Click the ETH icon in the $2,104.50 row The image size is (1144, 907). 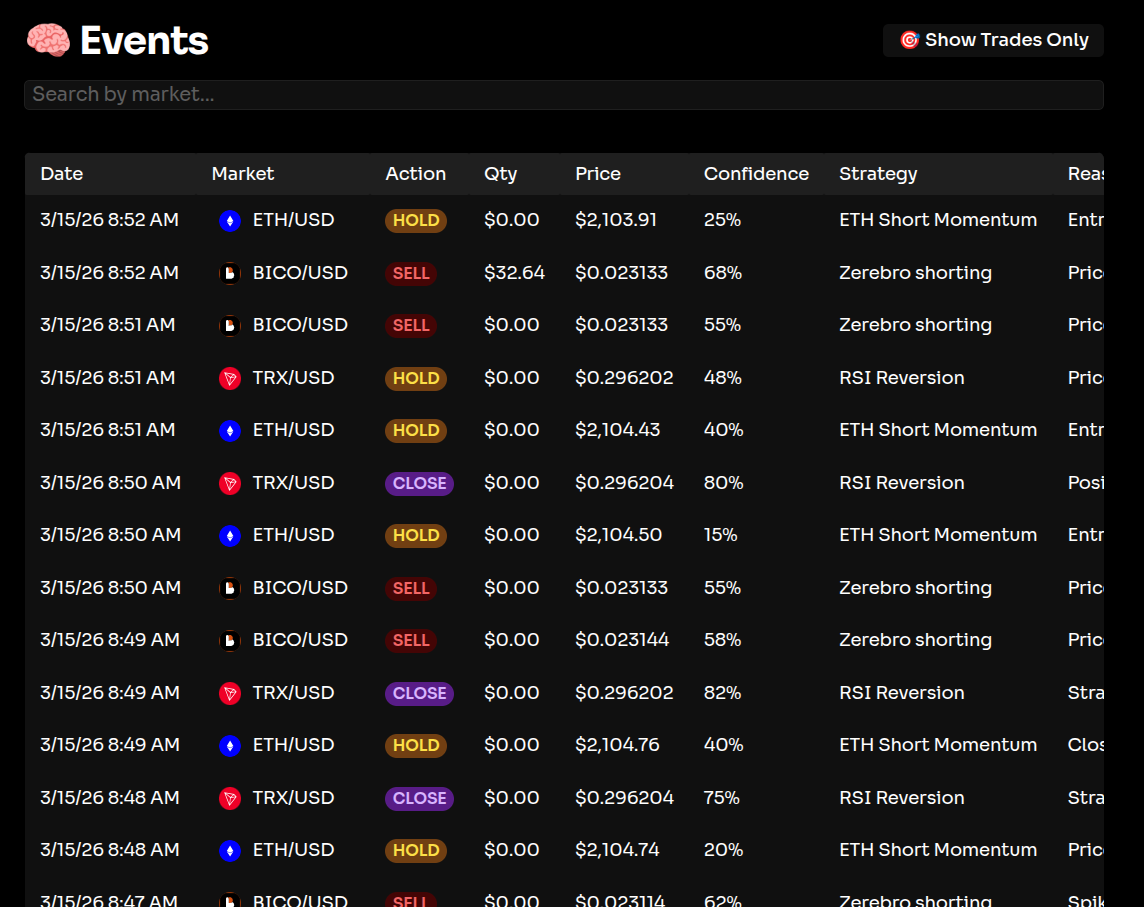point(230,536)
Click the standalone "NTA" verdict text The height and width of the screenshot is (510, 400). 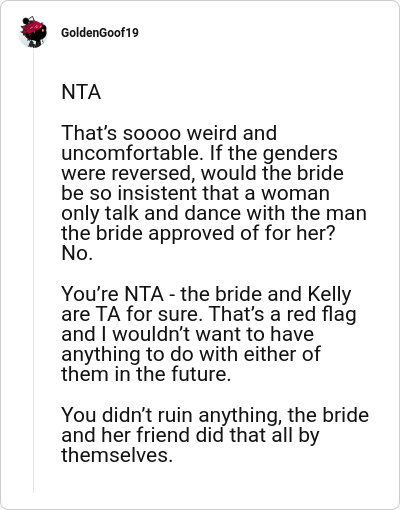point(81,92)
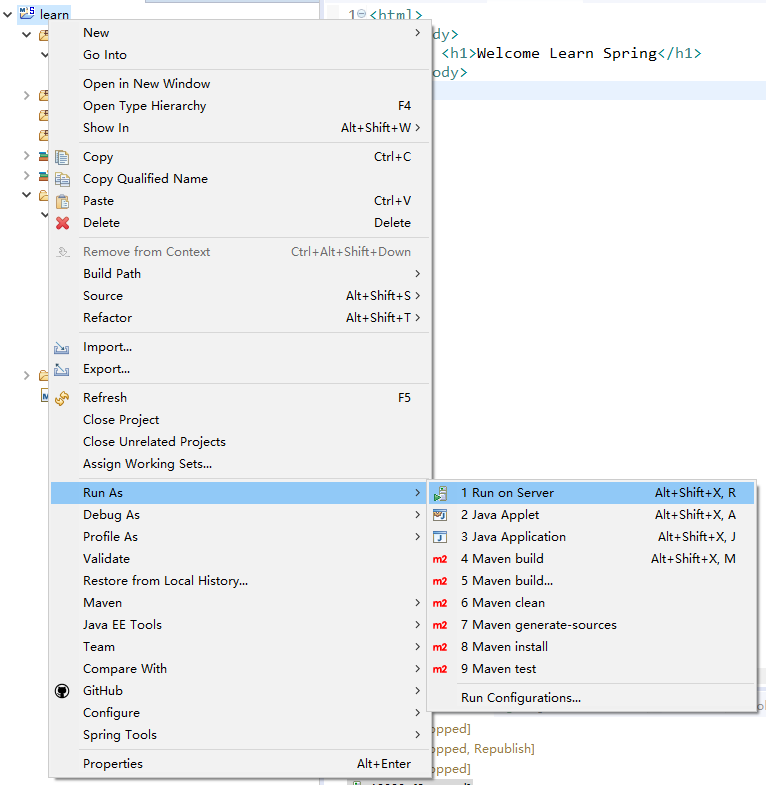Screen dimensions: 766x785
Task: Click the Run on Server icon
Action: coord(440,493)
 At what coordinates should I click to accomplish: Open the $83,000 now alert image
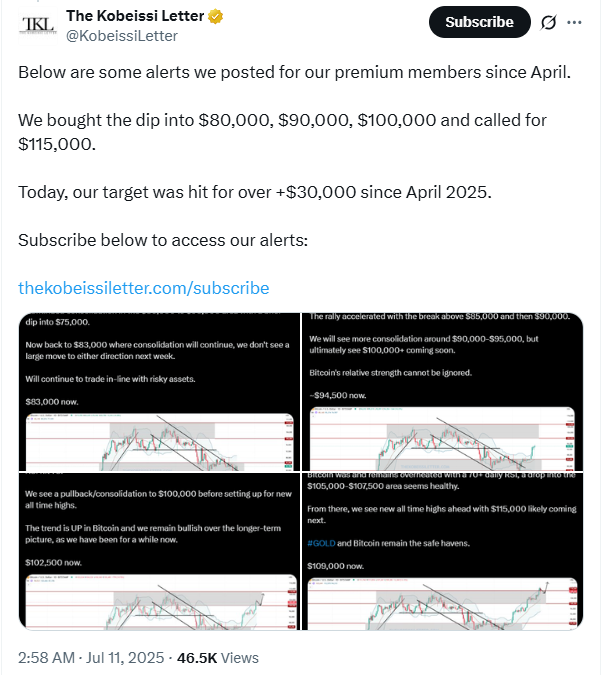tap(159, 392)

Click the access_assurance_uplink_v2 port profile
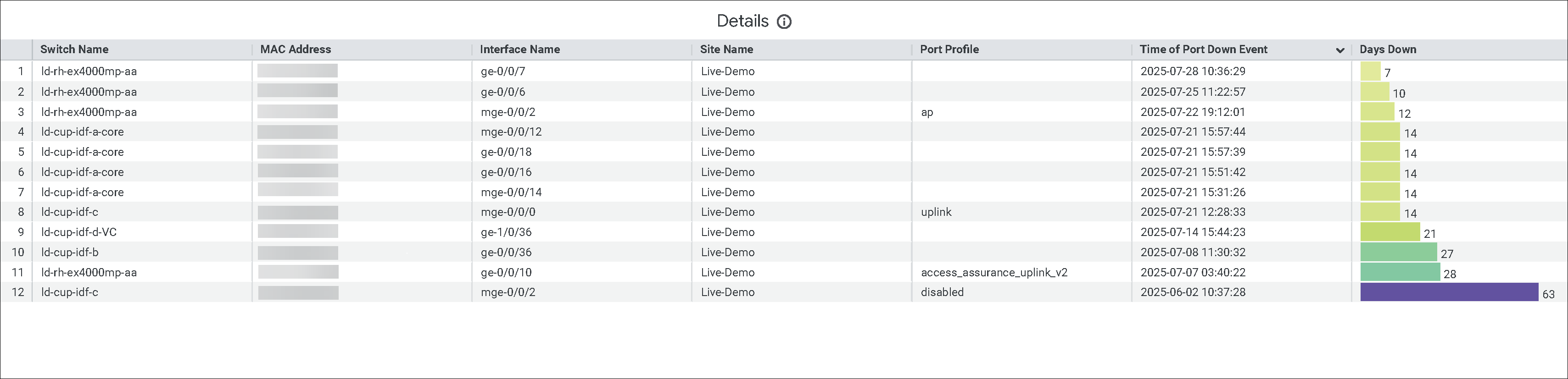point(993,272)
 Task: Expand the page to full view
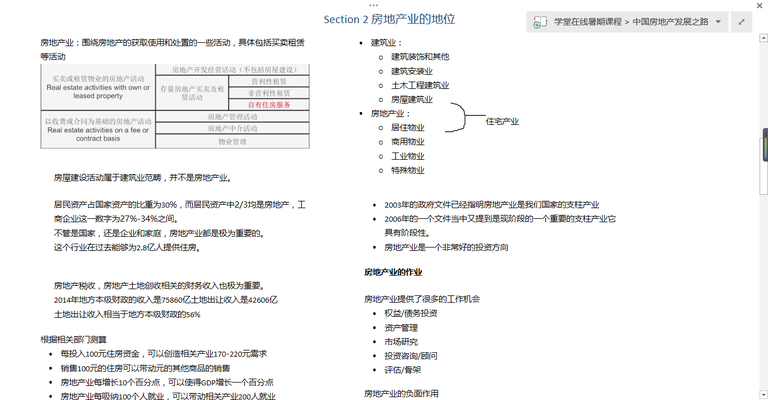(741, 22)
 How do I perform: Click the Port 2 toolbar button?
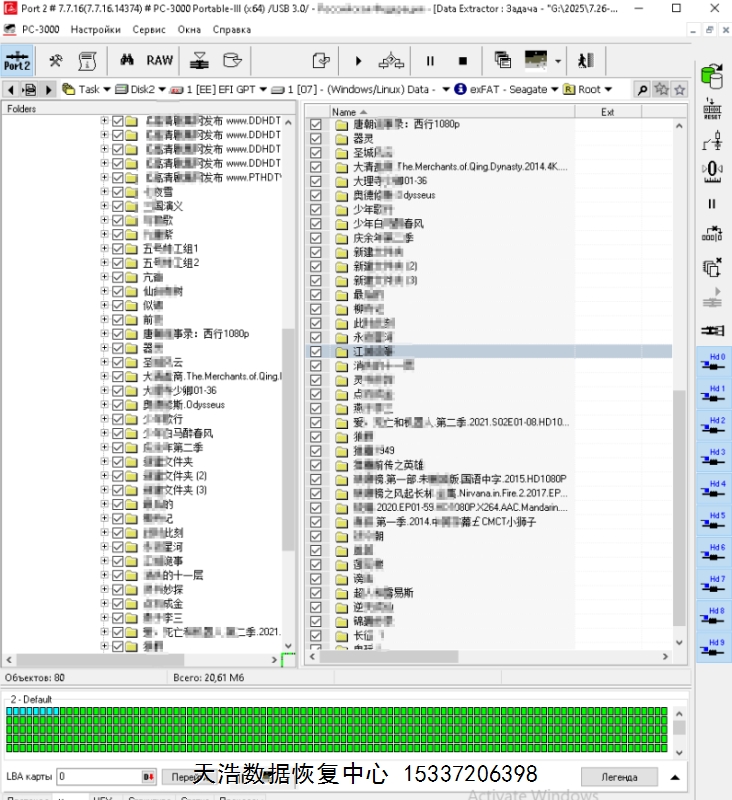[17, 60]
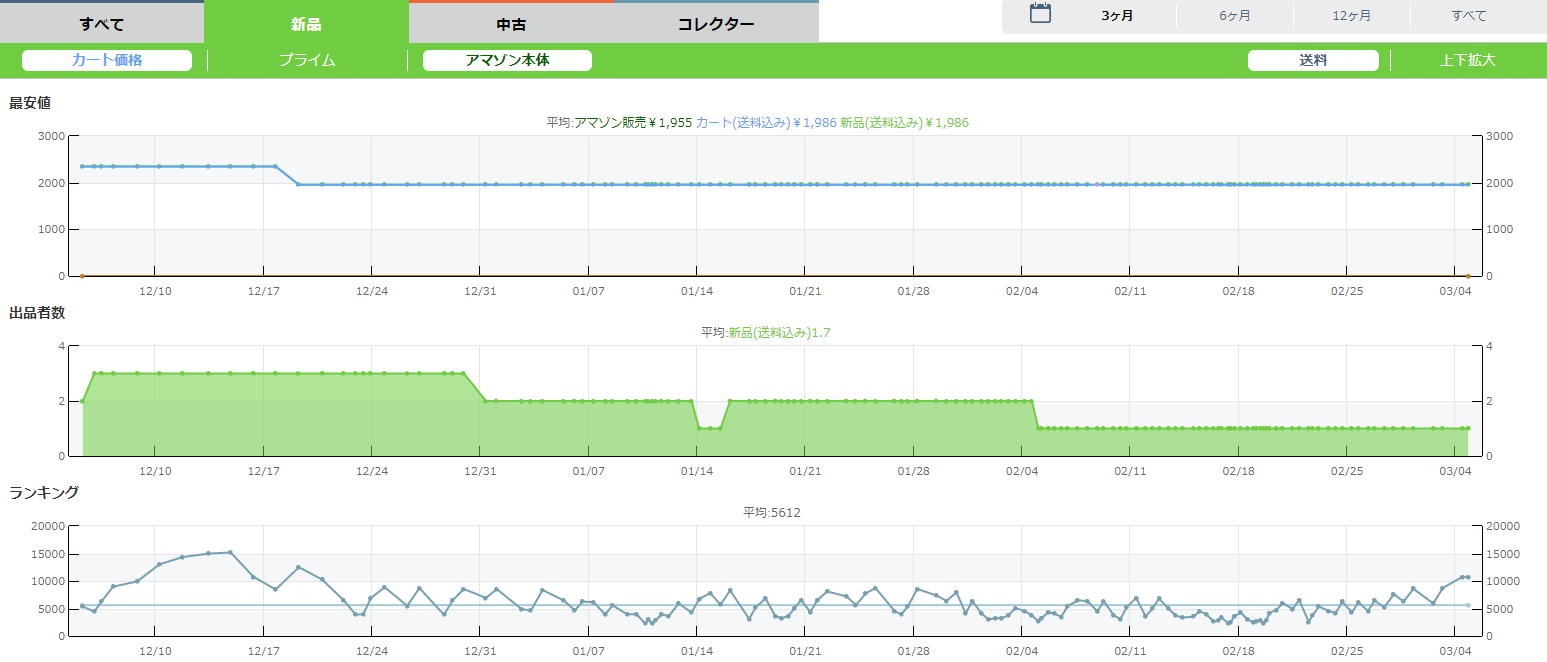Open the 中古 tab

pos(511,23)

**Directive:**
Convert the data above, everything from the line containing "Click the access_assurance_uplink_v2" down to the end, into a JSON list of strings with one string per line. Skip blank lines and leave out the pictures.

**Exercise solution:**
[
  "Click the access_assurance_uplink_v2 port profile",
  "point(993,272)",
  " Task: Expand the page to full view",
  "(741, 22)",
  " How do I perform: Click the Port 2 toolbar button?",
  "[17, 60]",
  "Open the 中古 tab",
  "pos(511,23)"
]